Optimization of potent DFG-in inhibitors of platelet derived growth factor receptorβ (PDGF-Rβ) guided by water thermodynamics.

In this study we report on the hit optimization of substituted 3,5-diaryl-pyrazin-2(1H)-ones toward potent and effective platelet-derived growth factor receptor (PDGF-R) beta-inhibitors. Originally, the 3,5-diaryl-pyrazin-2-one core was derived from the marine sponge alkaloid family of hamacanthins. In our first series compound 2 was discovered as a promising hit showing strong activity against PDGF-R beta in the kinase assay (IC50 = 0.5 mu M). Furthermore, 2 was shown to be selective for PDGF-R beta in a panel of 24 therapeutically relevant protein kinases.

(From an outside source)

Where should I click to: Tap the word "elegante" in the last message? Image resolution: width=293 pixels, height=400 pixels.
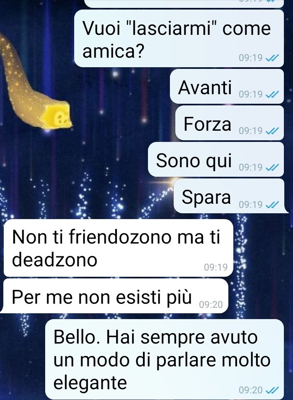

Molecular modeling studies on a PDGF-R beta homology model using prediction of water thermodynamics suggested an optimization strategy for the 3,5-diaryl-pyrazin-2-ones as DFG-in binders by using a phenolic OH function to replace a structural water molecule in the ATP binding site. Indeed, we identified compound 38 as a highly potent inhibitor with an IC50 value of 0.02 mu M in a PDGF-R beta enzymatic assay also showing activity against PDGF-R dependent cancer cells.